Une situation plus que compliquée pour Laurent-Franck Lienard, qui rappelle que les derniers attentats survenus sur le sol français l'ont été avec des armes importées illégalement. Pour lui, il est d'ailleurs extrêmement délicat de lutter contre ce trafic à l'heure actuelle.

"On n’a pas de moyens légaux, c’est extrêmement difficile car l’accès est possible par le darkweb ou réseaux terroristes et de grand banditisme. Ça demande un maillage, des croisements de fichiers qu’on ne s’autorise pas à faire.
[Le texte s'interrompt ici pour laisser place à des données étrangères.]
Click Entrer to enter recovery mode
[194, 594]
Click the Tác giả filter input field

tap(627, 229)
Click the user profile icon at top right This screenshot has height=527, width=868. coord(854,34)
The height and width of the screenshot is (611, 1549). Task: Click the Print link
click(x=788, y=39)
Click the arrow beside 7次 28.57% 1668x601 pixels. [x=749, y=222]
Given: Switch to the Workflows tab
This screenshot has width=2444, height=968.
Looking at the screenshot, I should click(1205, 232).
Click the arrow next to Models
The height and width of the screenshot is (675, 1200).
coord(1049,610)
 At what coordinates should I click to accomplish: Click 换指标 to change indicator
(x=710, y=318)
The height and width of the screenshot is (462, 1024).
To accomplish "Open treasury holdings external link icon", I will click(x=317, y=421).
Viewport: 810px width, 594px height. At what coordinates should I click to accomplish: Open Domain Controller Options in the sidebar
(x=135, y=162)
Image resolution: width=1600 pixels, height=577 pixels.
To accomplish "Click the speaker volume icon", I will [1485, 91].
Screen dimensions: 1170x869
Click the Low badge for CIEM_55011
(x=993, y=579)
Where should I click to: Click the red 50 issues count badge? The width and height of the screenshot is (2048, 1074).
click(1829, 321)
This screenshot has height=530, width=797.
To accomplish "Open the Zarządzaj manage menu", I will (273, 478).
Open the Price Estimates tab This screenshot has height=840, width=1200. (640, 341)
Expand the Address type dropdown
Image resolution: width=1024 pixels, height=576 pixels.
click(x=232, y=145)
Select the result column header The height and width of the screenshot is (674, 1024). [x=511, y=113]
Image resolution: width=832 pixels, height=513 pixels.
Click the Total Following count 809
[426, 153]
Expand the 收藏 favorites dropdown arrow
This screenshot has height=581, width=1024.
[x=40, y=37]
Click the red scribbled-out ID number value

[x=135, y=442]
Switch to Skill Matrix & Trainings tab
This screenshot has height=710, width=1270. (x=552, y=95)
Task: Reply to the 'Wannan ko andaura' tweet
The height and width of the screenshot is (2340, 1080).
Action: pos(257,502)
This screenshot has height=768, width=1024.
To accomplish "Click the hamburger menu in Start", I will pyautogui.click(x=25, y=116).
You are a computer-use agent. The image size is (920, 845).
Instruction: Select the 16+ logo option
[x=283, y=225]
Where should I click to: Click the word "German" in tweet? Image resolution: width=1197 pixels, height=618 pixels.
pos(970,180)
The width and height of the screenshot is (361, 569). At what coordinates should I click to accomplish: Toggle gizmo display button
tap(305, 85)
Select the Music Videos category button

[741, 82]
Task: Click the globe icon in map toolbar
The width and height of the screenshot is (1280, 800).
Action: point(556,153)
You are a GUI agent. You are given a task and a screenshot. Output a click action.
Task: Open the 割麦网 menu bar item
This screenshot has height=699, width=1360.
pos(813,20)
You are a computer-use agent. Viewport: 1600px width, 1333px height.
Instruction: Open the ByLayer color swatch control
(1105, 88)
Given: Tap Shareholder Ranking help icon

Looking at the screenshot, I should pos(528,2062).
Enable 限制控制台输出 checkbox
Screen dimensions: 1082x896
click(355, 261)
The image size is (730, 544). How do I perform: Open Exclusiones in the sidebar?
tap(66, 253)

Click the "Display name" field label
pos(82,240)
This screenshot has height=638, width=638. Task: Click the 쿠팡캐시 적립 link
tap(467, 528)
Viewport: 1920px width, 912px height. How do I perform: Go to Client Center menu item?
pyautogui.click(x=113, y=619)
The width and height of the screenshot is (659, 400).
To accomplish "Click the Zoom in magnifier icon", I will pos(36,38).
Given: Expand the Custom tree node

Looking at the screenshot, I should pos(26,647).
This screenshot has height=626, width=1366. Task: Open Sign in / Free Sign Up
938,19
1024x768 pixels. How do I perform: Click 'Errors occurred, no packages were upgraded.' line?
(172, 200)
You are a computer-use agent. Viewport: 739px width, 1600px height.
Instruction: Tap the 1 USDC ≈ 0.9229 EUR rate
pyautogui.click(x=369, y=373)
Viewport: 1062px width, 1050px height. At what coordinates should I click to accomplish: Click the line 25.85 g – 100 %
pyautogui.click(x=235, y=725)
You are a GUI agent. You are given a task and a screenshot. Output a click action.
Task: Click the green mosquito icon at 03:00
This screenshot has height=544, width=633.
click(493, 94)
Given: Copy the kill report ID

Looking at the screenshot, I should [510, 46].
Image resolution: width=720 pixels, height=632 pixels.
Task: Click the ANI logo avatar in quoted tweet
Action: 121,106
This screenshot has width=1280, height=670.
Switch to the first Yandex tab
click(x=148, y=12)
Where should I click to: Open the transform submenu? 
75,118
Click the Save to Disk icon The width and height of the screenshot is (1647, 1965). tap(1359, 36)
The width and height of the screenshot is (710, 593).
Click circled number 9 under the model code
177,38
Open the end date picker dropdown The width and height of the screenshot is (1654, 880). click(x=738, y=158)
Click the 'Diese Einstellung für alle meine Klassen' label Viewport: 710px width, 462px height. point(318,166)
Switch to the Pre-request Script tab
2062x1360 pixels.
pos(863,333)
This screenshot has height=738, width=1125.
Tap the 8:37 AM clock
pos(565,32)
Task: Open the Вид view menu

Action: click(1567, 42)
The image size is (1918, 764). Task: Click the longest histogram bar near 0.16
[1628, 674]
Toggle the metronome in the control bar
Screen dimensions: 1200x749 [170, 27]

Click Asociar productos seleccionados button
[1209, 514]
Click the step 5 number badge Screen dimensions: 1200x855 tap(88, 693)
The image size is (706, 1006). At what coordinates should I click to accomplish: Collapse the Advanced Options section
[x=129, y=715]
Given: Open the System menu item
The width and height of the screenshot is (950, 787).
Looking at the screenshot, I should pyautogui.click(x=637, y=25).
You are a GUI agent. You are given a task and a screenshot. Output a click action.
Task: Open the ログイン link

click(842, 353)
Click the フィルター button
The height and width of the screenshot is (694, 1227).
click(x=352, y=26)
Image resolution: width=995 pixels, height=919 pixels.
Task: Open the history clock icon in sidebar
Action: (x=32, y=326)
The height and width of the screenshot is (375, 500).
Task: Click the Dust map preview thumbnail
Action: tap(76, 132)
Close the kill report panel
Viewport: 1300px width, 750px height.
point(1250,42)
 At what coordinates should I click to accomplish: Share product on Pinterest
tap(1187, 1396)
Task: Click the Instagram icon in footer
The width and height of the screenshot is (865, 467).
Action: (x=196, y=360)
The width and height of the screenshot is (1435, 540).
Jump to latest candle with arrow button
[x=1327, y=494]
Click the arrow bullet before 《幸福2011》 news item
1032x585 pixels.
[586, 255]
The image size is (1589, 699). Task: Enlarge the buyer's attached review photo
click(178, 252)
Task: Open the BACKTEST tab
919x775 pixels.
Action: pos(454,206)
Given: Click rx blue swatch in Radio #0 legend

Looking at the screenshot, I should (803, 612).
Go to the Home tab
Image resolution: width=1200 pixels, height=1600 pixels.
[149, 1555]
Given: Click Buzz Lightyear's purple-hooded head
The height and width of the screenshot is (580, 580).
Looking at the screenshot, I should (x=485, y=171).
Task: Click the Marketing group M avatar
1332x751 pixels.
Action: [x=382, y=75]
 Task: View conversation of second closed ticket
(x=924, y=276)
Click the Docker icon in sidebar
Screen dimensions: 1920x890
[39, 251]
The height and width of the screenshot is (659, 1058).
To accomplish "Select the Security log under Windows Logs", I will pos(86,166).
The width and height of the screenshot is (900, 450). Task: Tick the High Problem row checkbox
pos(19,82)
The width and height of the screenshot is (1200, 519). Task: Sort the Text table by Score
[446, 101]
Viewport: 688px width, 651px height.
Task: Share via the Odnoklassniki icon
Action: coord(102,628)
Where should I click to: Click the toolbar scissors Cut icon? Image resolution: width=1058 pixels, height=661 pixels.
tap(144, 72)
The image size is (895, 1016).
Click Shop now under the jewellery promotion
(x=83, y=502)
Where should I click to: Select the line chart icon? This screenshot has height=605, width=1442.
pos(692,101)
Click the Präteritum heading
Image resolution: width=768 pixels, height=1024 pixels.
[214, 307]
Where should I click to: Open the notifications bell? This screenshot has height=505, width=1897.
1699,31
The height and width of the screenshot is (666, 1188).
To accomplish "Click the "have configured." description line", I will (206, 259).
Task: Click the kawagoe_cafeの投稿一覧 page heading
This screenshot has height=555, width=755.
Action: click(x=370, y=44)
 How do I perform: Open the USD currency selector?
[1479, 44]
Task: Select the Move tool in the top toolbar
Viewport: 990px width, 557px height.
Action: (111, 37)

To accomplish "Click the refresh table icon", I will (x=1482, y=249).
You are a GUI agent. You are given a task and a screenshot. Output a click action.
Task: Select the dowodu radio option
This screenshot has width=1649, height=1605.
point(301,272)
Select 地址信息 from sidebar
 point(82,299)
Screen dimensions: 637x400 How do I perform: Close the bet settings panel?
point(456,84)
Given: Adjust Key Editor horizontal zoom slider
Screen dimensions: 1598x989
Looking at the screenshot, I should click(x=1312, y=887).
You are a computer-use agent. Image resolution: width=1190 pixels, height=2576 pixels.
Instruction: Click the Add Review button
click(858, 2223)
Le problème n’est pas la réglementation, mais le diagnostic des gens dangereux", martèle-t-il encore.

Vers une réforme des fichiers

De l'avis de l'ensemble des spécialistes de la question interrogés ce jeudi sur BFMTV, il convient de reprendre en main rapidement les différents fichiers qui existent et de faciliter leur fonctionnement. "C'est en train d'être corrigé par Gérald Darmanin", se réjouit Thierry Coste.

De plus, il est également important de s'appuyer sur le renseignement humain, afin de faire remonter les comportements suspects aux autorités compétentes, comme cela aurait pu être fait dans le cas de Valentin Marcone, qui a passé près de trois ans à se présenter sur son lieu de travail équipé d'un gilet pare-balles.

"Il faut du renseignement humain, il aurait pu permettre une prévention", ajoute-t-il.

Selon Aymard de la Ferté-Sénectère, avocat au barreau de Paris, le problème vient aussi du fonctionnement même du fichier Finiada, qui regroupe trop d'individus, dont certains qui ne devraient pas y figurer, et empêche un suivi assidu des vrais risques.

"Le problème du Finiada est qu'il est en recrudescence, que ce suivi gonfle et pas toujours pour de bonnes raisons. Il y a deux manières d'y figurer, une inscription automatique pour condamnation, pour terrorisme ou grand banditisme, mais le préfet peut aussi inscrire des individus préventivement, et la, je pense à un client de 25 ans qui y figure car il a fumé du cannabis. Le problème est là, il gonfle et on ne vise pas toujours la bonne personne", conclut-il.